Following on the success of this algorithm, Wijesinghe conceived of using yet another AI application—natural language processing (NLP)—to process all published literature and databases online to try and elucidate more about each of the potential biomarkers. The AI system generated hypotheses regarding the biomarkers that could then be tested through further LC-HRMS analyses of metabolomic and lipidomic profiles. This time though, the analyses were targeted, focusing on the specific species postulated as biomarkers. The data generated by these targeted scans were again processed and interrogated using a DNN algorithm and further analyzed using NLP of related published literature and data to allow successive hypotheses to be generated and tested, and validated findings narrowed down until critical disease-specific biomarkers were identified (see Figure 1). The resulting list of confirmed molecules correlating to the specific disease and its pathologies can be used to potentially develop a better diagnostic test and precision treatment. Finally, information thus obtained needs to be abstracted, summarized, and visualized in a manner that is quickly digestible by the human mind. Wijesinghe’s research group is addressing this final piece of the puzzle via the use of immersive virtual reality (VR)- and augmented reality (AR)-based approaches.
This workflow and approach have already been applied to better understand the disease and recovery mechanisms in SCA and has led to the identification of novel candidate biomarkers for precision medicine. Moreover, it may one day be possible to rapidly deploy diagnostic tools utilizing dedicated LC-HRMS technologies to quickly analyze the -omic profiles of patients. Such profiling would offer a much more comprehensive view of their health status and medical condition than is currently possible in a clinical setting, empowering physicians and patients alike to make better-informed clinical decisions.

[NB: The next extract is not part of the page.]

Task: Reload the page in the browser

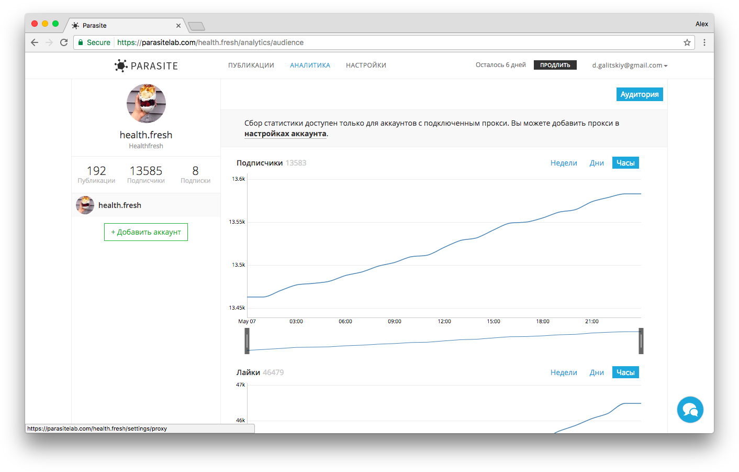Action: click(64, 42)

Wijesinghe envisages a future where patients admitted to hospital will be routinely profiled for multiple omics, such as genomics, proteomics, lipidomics, and metabolics. These analyses will be performed on their biological samples within hours of their admittance to the clinic, including automated data processing and interrogation using AI-based algorithms, and reference to knowledge banks using NLP, to produce meaningful personalized conclusions such as potential diagnoses and treatment recommendations.